Presentation Description:

In this presentation, students will learn about how industrial engineers optimize systems and improve efficiency.  This will all be demonstrated through the example of hospital management to ensure patient care and employee shifts.  Throughout the example, the students will receive different scenarios for work systems and discuss the benefits and pitfalls of each to determine the best system at which the hospital can run.  A virtual option for this presentation is available.

Questions to be answered:

• How do atoms interact with radiation?
• How do we design safe reactors for high energy production?

Presentation Description:

In this presentation, students will learn about how nuclear reactors produce energy to power our lives.  This will discuss a detailed breakdown of atoms, nuclear fusion and fission, radiation, and energy production.

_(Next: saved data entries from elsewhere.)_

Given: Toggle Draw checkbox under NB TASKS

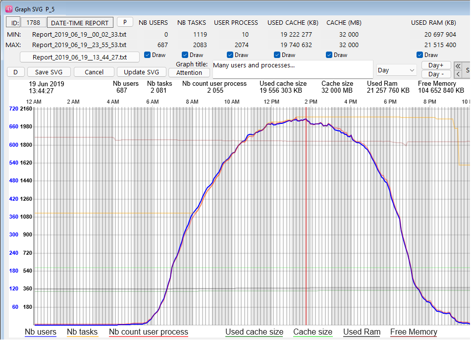Looking at the screenshot, I should coord(185,55).
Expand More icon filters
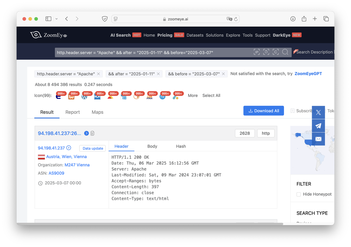The height and width of the screenshot is (247, 351). point(193,95)
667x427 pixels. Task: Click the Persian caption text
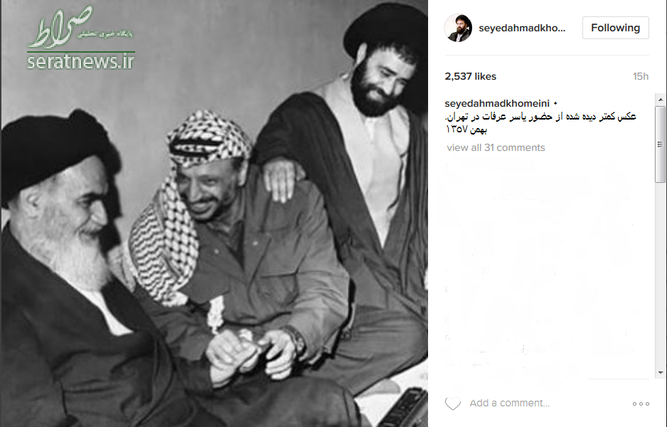(540, 122)
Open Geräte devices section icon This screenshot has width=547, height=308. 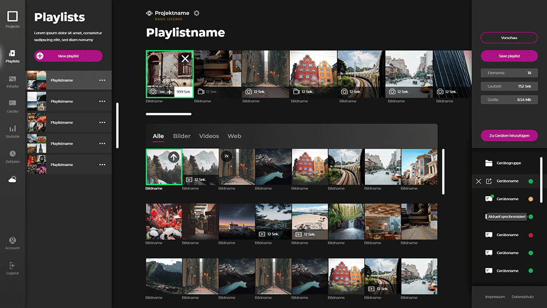point(12,103)
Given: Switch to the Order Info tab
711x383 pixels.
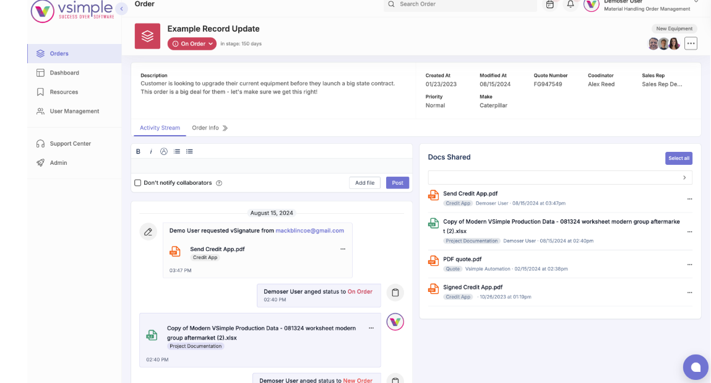Looking at the screenshot, I should [205, 128].
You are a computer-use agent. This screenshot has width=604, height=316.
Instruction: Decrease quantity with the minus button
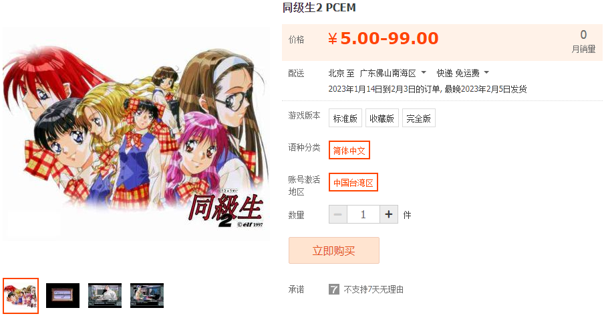coord(338,214)
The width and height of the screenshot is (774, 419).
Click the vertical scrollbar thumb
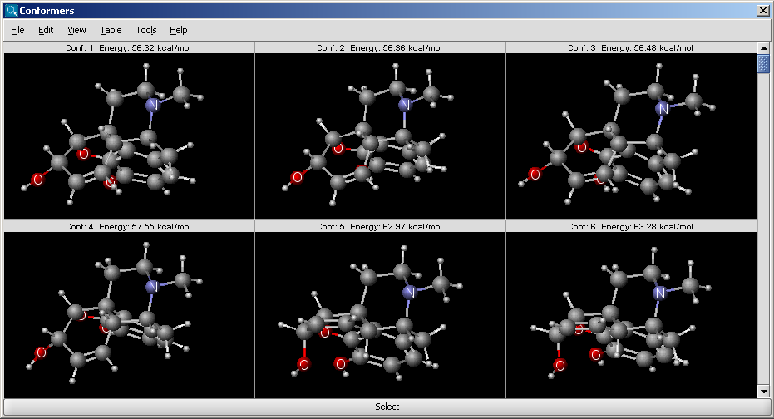click(x=762, y=64)
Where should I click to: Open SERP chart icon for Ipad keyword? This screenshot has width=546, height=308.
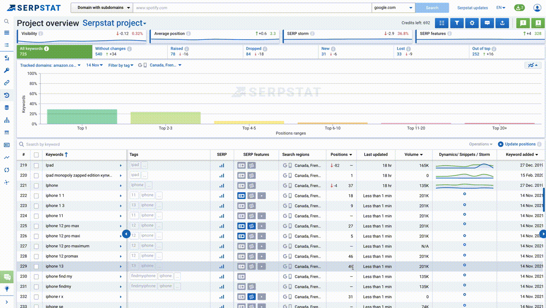221,165
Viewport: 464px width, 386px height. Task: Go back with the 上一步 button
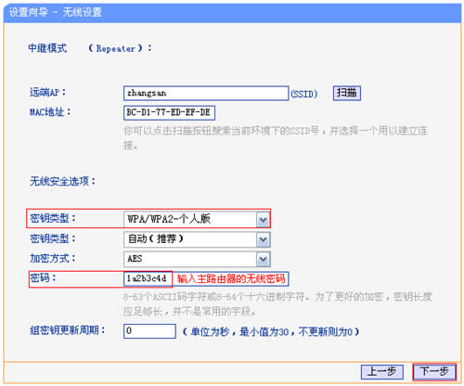point(382,371)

Hands-On Activity Description:

Following the discussion of energy production, students will construct their own nuclear reactors out of soda and various types of candy to demonstrate the structure of a reactor.

Questions to be answered:

• What physics are involved when something is in free fall?
• How do engineers design parachutes to counteract the effects of gravity?

Presentation Description:

In this presentation, students will learn how to safely land people on the ground through the physics of parachutes.  This will discuss Newton’s laws, drag force, air resistance, and the history of parachutes.

Hands-On Activity Description:

Following the discussion of parachute technology, students will have to build their own parachute to safely land a person on the ground from various heights. This activity will require some floor space for testing of the parachutes.

Questions to be answered:

• What makes water unsafe to drink?
• How do engineers treat dirty water to remove dirt and pathogens from water before it is distributed to the public?

Presentation Description:

In this presentation, students will learn about how even clear looking water can be unsafe to drink.  This will discuss  water treatment methods through coagulation, flocculation, sedimentation, membranes, and disinfection.

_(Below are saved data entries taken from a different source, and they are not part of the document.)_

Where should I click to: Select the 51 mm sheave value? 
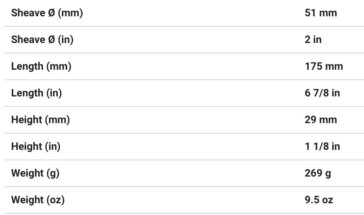pos(321,13)
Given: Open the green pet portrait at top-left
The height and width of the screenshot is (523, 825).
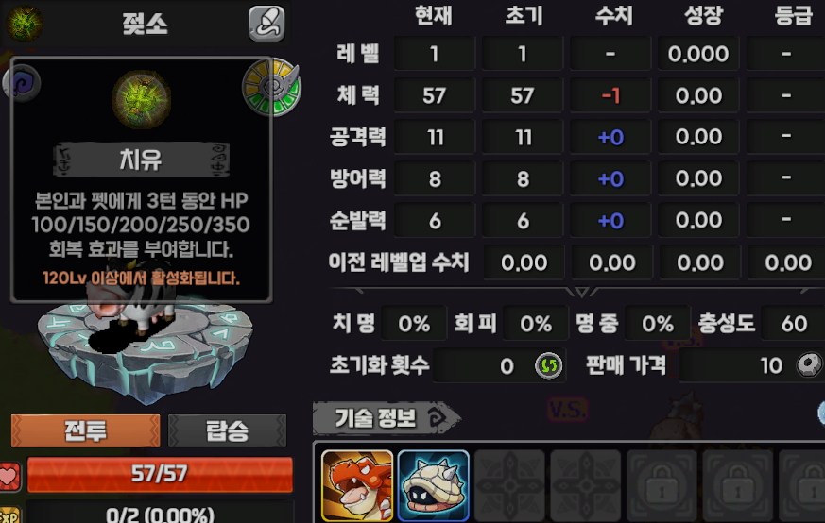Looking at the screenshot, I should 24,23.
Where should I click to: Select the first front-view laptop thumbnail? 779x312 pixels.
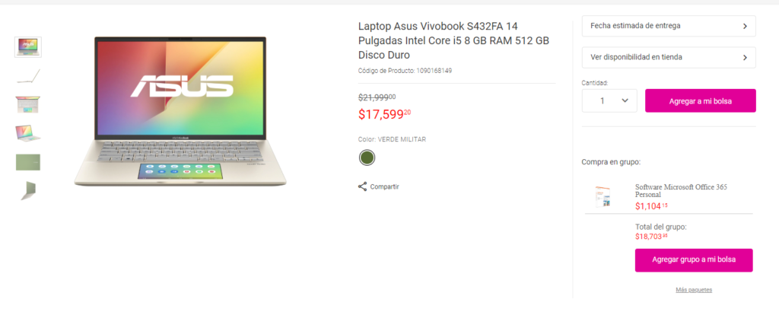28,47
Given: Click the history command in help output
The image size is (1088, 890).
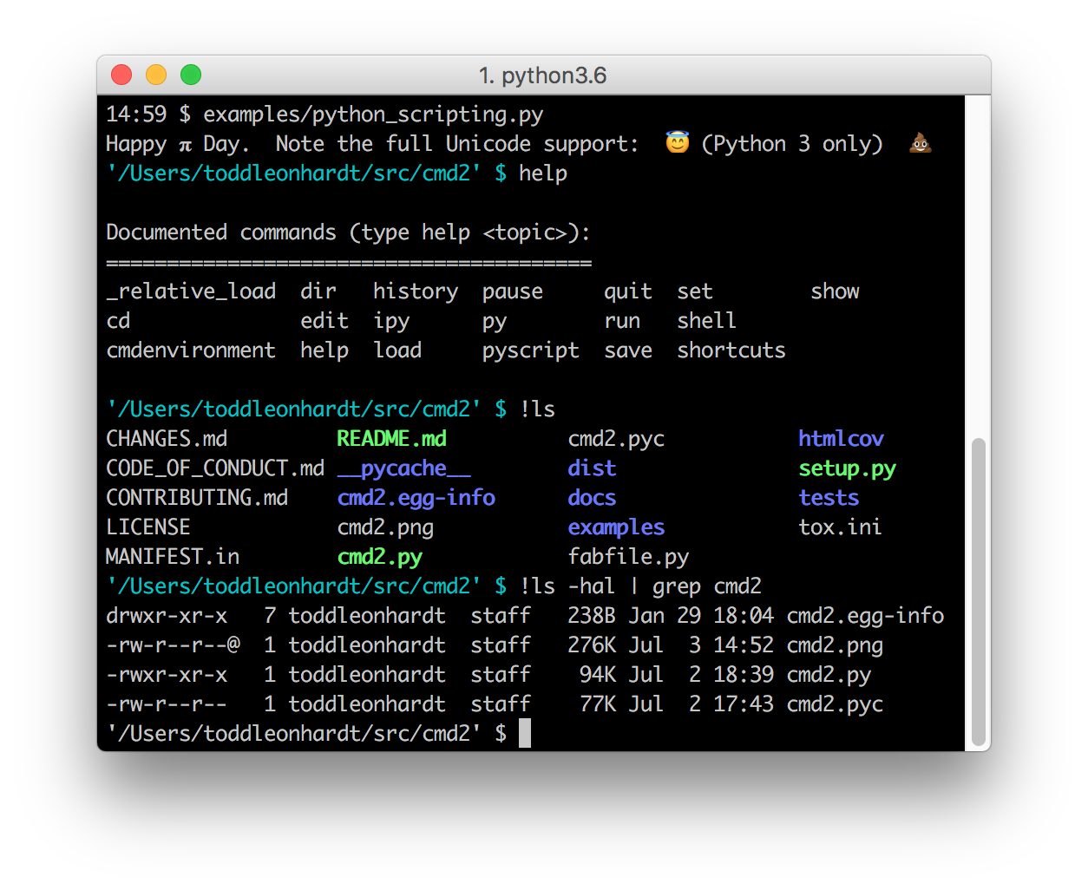Looking at the screenshot, I should coord(416,291).
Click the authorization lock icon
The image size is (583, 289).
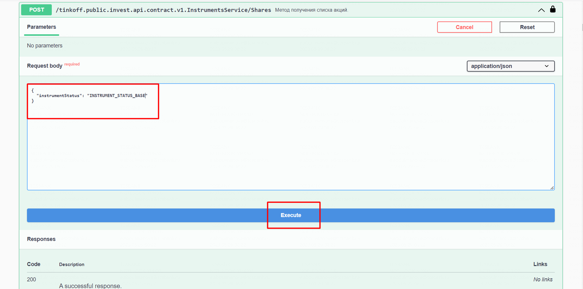tap(553, 9)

Hands-On Activity Description:

Following the discussion of water treatment, the students will make their own gravity filters with sand, pebbles, coffee filters and more.  They will then test the clarity of the water with a turbidity test to measure their success.  This activity requires access to water and electrical outlets.

Questions to be answered:

• How can wind be used to generate energy?
• What can engineers do to make wind turbines more efficient?

Presentation Description:

In this presentation, students will learn how wind is harnessed to produce energy to power our lives.  They will discuss power production, efficiency, blade design and environmental advantages.

Hands-On Activity Description:

Following the discussion of wind energy, the students will construct their own wind turbines to try to produce the most energy from an artificial wind source.  This activity requires some classroom space and electrical outlets.

Questions to be answered:

• How can chromatography be used to analyze trace evidence?
• How are engineers involved in analyzing fingerprints?

Presentation Description:

In this presentation, students will learn about how engineers help solve crimes through chromatography and fingerprint analysis.  They will discuss solubility, electrical charge and pattern identification.

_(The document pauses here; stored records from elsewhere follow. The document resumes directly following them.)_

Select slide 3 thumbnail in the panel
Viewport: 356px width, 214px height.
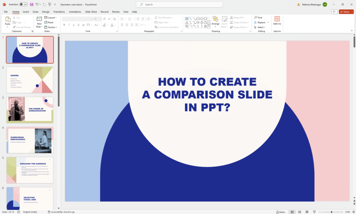[30, 110]
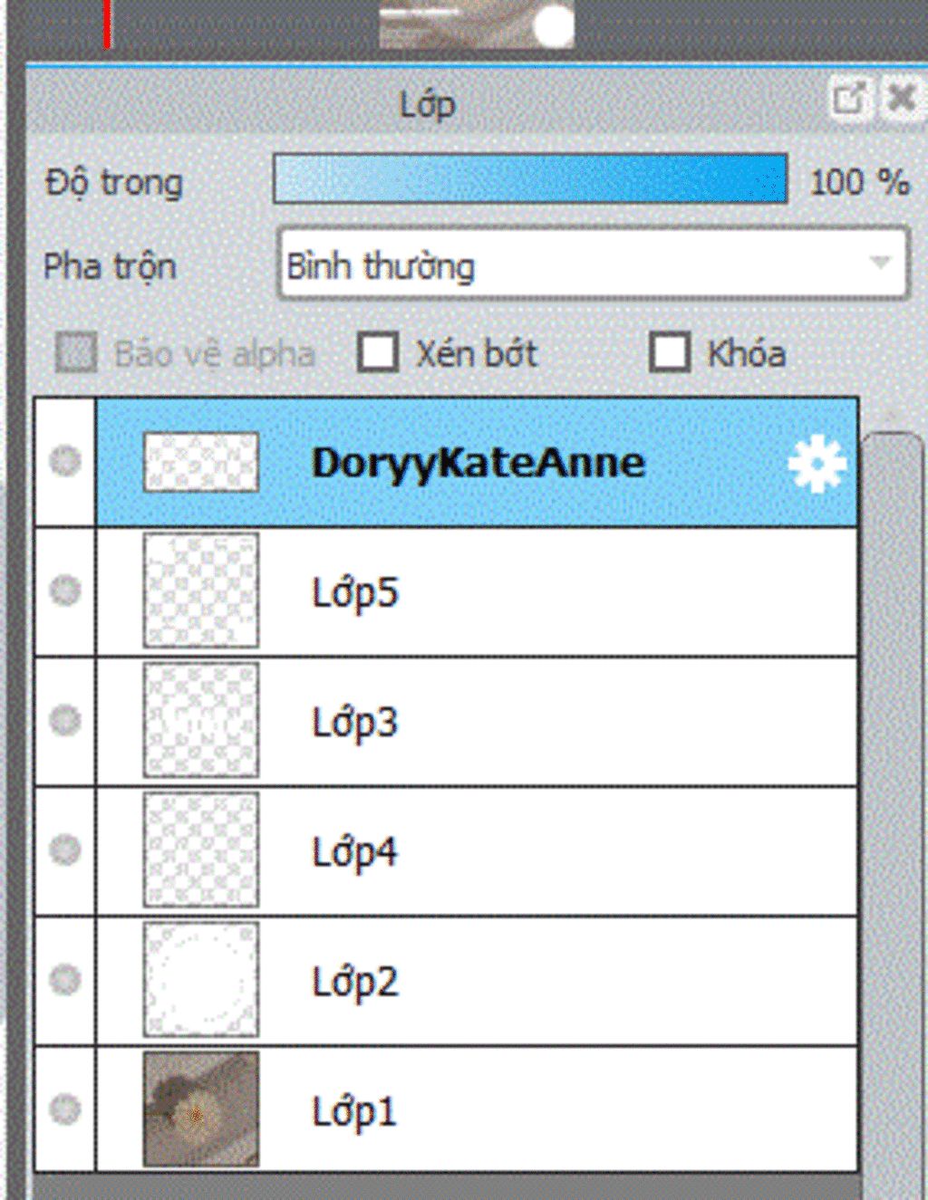Click the dropdown arrow next to Bình thường
The height and width of the screenshot is (1200, 928).
(x=879, y=264)
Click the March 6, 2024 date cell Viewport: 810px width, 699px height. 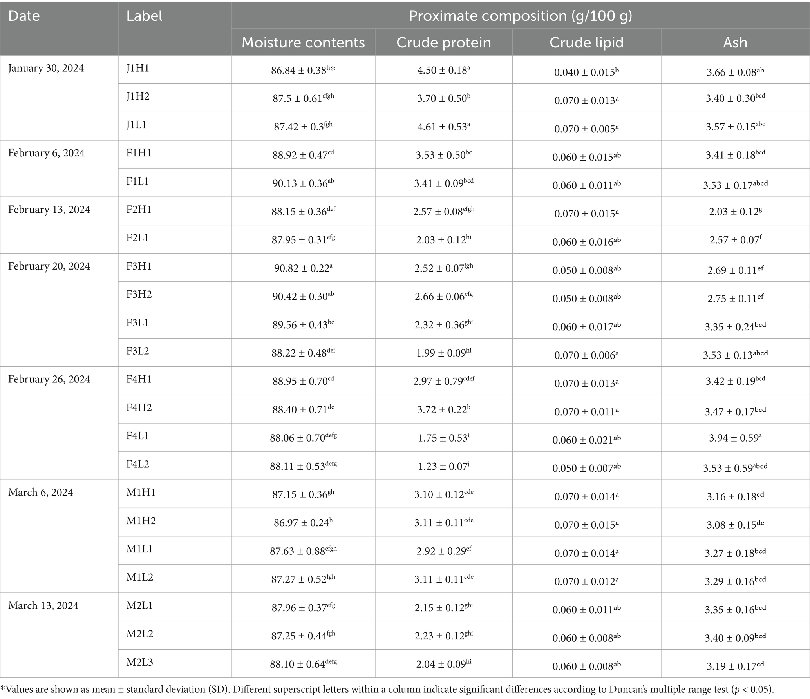[x=40, y=493]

Hands-On Activity Description:

Following the discussion of engineering in forensics, students will do their own chromatography and fingerprint tests to determine who stole the tuba from the band room.  This presentation requires access to water and students observing their own fingerprints.

Questions to be answered:

• How do we keep people safe on roller coasters while maintaining the fun?
• What forces are at work in roller coasters?

Presentation Description:

In this presentation, students will learn about how roller coasters are designed with ultimate fun and safety in mind.  This presentation discusses forces such as normal force, gravity, and centripetal force, and the engineering design process.

Hands-On Activity Description:

Following the discussion of roller coaster safety, students will design their own roller coaster within design criteria.  This presentation requires some open space for the construction of the coasters.